The huge Red Dead Redemption 2 leak that was published recently suggests that the game will have a battle royale mode. While the legitimacy of the leak is in question, it wouldn't be surprising if that prediction turned out to be true. As saturated as the battle royale genre is, a game at the level of quality that Rockstar produces in a Wild West setting would still be fairly novel.
These factors together may make it seem easy to assume that Red Dead Redemption 2 will put the emphasis on the Online mode, slap bail bonds or buffalo cards or whatever in it and leave the campaign short and under-cooked. However, several signs also indicate that we needn't worry and that Rockstar will produce a fantastic story mode for Red Dead Redemption 2.
Firstly, even though we've been provided very little material on what the game will be like - we've only two trailers and two batches of screenshots to show for over a year of waiting - all of that material has been focused on the game's storyline and single-player content. The first, semi-prerendered cinematic trailer introduced the world and tone, while the second showed a number of clips from in-game screenshots, depicting characters, locations and story hints.

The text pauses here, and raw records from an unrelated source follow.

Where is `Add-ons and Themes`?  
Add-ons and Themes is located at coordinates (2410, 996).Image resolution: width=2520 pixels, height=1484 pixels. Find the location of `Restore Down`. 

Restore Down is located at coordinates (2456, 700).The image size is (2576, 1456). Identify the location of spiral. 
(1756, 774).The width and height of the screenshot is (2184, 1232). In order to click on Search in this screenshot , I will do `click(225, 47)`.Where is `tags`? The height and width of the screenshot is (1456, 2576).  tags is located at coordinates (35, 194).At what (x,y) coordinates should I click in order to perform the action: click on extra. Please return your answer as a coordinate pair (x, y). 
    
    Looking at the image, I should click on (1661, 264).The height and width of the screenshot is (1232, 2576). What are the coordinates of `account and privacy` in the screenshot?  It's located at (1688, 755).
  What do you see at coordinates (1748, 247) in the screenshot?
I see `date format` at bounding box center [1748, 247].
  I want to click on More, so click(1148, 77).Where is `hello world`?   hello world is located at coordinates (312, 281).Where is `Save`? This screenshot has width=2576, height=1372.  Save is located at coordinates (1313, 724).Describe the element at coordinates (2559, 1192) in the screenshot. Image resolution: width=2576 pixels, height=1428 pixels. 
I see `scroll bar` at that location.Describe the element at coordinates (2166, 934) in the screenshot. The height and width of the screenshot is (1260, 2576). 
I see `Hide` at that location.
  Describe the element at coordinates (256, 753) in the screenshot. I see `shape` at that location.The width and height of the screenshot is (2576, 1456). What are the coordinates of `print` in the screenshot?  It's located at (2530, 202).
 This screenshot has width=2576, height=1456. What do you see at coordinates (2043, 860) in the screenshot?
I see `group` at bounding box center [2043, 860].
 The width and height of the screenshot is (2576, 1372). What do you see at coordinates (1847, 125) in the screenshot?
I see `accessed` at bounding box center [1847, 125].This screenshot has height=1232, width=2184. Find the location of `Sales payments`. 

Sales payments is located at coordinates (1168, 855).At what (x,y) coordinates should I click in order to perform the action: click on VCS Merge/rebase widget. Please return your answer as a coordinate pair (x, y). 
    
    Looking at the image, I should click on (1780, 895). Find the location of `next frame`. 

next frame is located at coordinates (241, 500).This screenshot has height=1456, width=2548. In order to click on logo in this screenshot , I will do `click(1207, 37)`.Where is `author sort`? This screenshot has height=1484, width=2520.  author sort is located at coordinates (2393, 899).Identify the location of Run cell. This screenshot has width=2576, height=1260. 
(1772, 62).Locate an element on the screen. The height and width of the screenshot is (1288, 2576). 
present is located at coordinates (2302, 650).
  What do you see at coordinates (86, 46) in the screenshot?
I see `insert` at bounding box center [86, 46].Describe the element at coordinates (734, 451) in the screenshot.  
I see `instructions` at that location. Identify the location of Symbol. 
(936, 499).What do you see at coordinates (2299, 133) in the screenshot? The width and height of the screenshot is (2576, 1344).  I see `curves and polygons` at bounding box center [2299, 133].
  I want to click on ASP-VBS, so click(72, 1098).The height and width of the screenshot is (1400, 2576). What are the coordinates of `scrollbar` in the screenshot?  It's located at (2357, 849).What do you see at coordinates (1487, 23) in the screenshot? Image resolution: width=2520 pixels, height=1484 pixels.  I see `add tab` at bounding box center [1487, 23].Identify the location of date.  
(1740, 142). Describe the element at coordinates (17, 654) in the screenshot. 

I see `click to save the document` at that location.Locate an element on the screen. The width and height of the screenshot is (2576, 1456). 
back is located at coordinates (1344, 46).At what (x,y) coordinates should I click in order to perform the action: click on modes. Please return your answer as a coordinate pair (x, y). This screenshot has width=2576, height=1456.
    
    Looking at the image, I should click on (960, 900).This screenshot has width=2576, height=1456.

Most of the screenshots Rockstar has shown us are also of the single player campaign, at least as far as we can confirm - for all we know, all of the screenshots are from the single player. Then there's that recent official statement from Rockstar that they remain dedicated to narrative and single player experiences as per their legacy.
Let's not forget, that even though GTA Online got all the DLC, GTA 5's story was still extensive and filled with content.
And while it's easy to point at the breakaway success of battle royale games and your typical streamer-bait titles, there are plenty of examples in the industry for high-quality, AAA story-focused titles which still achieved success, meaning Red Dead Redemption 2 focusing on story and solo play is still fitting the "trends".
Just look at the recent release of
Dad God of War - the game is single player-only and has a huge focus on storyline and inter-personal relations. It's a character-driven AAA title that is also a massive hit. Who said only multiplayer brings in cash?
Of course, we'll have to wait for release to render final judgment, but in spite of the seemingly "obvious" signs that the single player portion of Red Dead Redemption 2 will be neglected, we're fairly certain that fans can rest easy - it's story is going to hit harder than a horse kick.